VGL and VIL hereby irrevocably, absolutely and unconditionally agree with and undertake to IFIN that in the event of the occurrence of an Event of Default under the Facility Agreement IFIN may, at its discretion, issue the Put Notice; and upon the receipt of the Put Notice VGL and VIL shall, without demur or protest, make payment of the Exercise Price to IFIN and accept by way of assignment from IFIN the Facility alongwith all rights and liabilities thereunder.
Representations, Warranties And Covents
3.2. VGL and VIL agree and undertake that VGL and VIL shall, jointly and severally in good faith take all steps and perform such action and deeds as may be required or necessary to obtain any approval/consent/confirmation/permission from any agency (either regulatory, statutory, government or otherwise) to facilitate and effectuate the assignment hereunder.
This Agreement will terminate on the happening of the following events.
(a) On due repayment of all outstanding amounts under the Facility by the Borrower to IFIN, or
(b) On the receipt of the Exercise Price by IFIN from VGL and VIL in terms of Article 2.1.
(iv) That, for the purpose of securing the Facility in terms of Loan Agreement the Borrower along with Viconic Vyapaar Private Limited (VVPL) also executed a Pledge Agreement dated 6.1.2012, thereby pledging in favour of the petitioner the Pledged Securities described in Schedule thereto. The borrower also gave Corporate guarantee of Viconic Vyapar Ltd (V.V.L) and personal guarantee of Mr. Vinod Agarwal, Mr. Subash Agarwal, Mr. Ashok Agarwal, Mr. Gopal Prasad Agarwal, Mr. Prahalad Agarwal and Mr. Vijit Kumar Agarwal. The borrower issued postdated cheques for the principal amount and interest in favour of the petitioner and also executed Demand Promissory Note.
(v) After execution of the aforestated Agreements and documents the petitioner disbursed the entire amount of 100 Crores (less deduction in terms of the Loan Agreement read with Offer Letter) in favour of the Borrower from 24.1.2012 to 17.1.2013. It is the further case of petitioner that the said loan was availed, enjoyed and utilized by the Borrower and the Borrower made payment of interest till 30.6.2013 and thereafter for the reasons best known to it, despite repeated requests and reminders by the petitioner the Borrower made defaults in payments. That the petitioner thereafter by its various letters dated 19.7.2013, 31.7.2013, 9.8.2013 and 25.9.2013 recorded defaults committed by Borrower in payment of interest due since 1.7.2013 and called upon the Borrower to pay overdue interest immediately. As the borrower did not pay the amount due and payable, the petitioner issued letters dated 6.12.2013 and 9.1.2014 calling upon it to make payment of the outstanding dues including interest dues and the loan management fees, payable to the petitioner under the Facility Agreement.
(vi) The petitioner thereafter issued a Legal Notice dated 12.2.2014 to Borrower and Respondent recording various events of defaults committed by the Borrower and called upon the Borrower to pay outstanding dues to the petitioner. That, the said notice was also given with respect to the enforcement of the securities by taking such steps/actions, under the Facility Agreement/Pledge Agreement and other security documents executed in favour of the petitioner to secure the Facility/loan advanced by the petitioner. The Borrower by its reply dated 18.2.2014 admitted the loan availed from the petitioner however expressed several difficulties for non payment of the amount due and payable under the Facility Agreement.

▶ [What you need to do]:
(1) In the loan default text, what is the date of the Borrower's reply to the Legal Notice?
(2) Pick up the loan default text after its final sentence and continue it.

▶ [Extracted material]:
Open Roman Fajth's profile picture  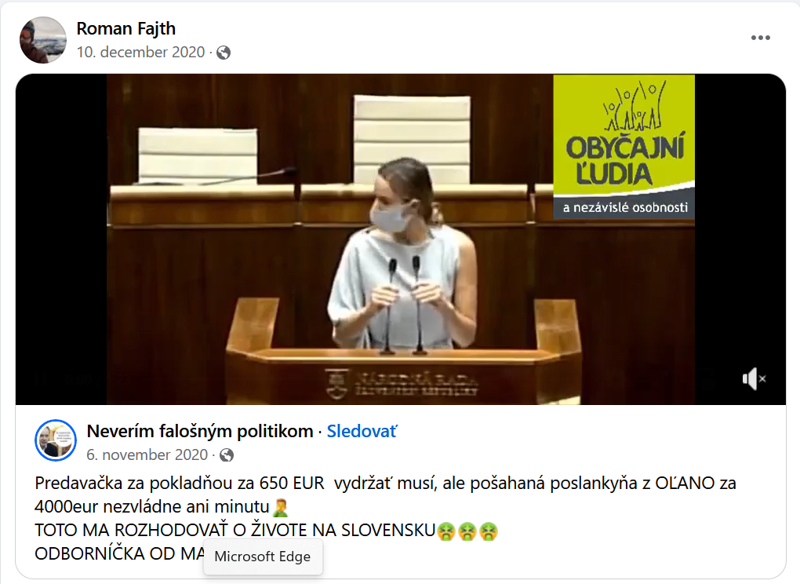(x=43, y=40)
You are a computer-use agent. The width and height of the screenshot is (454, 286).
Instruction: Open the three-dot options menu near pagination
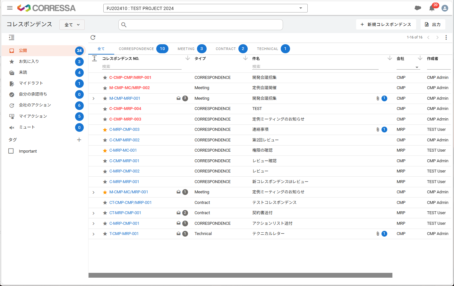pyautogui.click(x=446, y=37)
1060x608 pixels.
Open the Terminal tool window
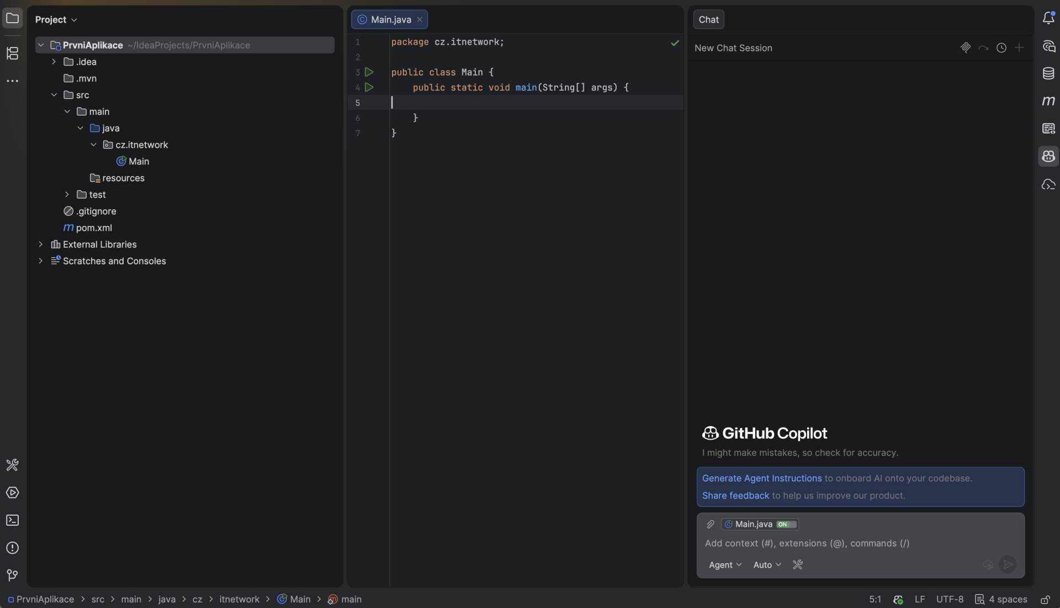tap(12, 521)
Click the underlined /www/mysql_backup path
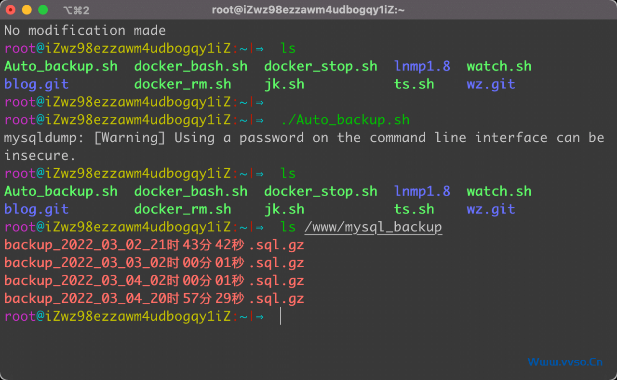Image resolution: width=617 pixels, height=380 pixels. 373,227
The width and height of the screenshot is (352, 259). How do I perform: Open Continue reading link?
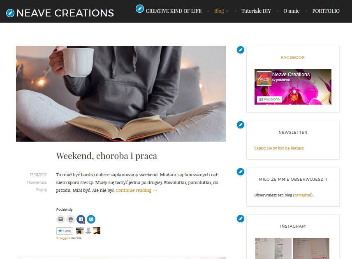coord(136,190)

▶ [Expected outputs]:
(1) 18.2.2014

(2)
(vii) It is the further case of the petitioner that, as an event of default had occurred, as contemplated under the loan agreement, the petitioner exercised the terms of Option Agreement and issued a Put Notice dated 21.2.2014 calling upon the respondent and Vandana Ispat Limited (VIL) to make payment of Rs. 111,99,14,652/being the Exercise Price on the date of issuance of the said Put Notice. By its response dated 10.3.2014 to the said Put Notice, the respondent disputed the exercise of the Option by the petitioner and called upon the petitioner to withdraw the Put Notice. On account of continuing default by the Borrower and the Option Parties, including the respondent, the petitioner left with no other alternative and invoked the pledge of shares of Viconic Vyapaar Ltd (V.V.L.) and sold those shares in the period ranging from 3.4.2014 to 6.10.2014 at the rate of approximately Rs. 23/per share to Rs. 23.23 per share and gave credit of the said realized amount to the Borrower.
(viii) As the respondent failed and/or neglected to make payment of the debt due to the petitioner, the petitioner issued a statutory notice dated 13th September, 2014 as contemplated under section 433 and 434 of the Companies Act, 1956.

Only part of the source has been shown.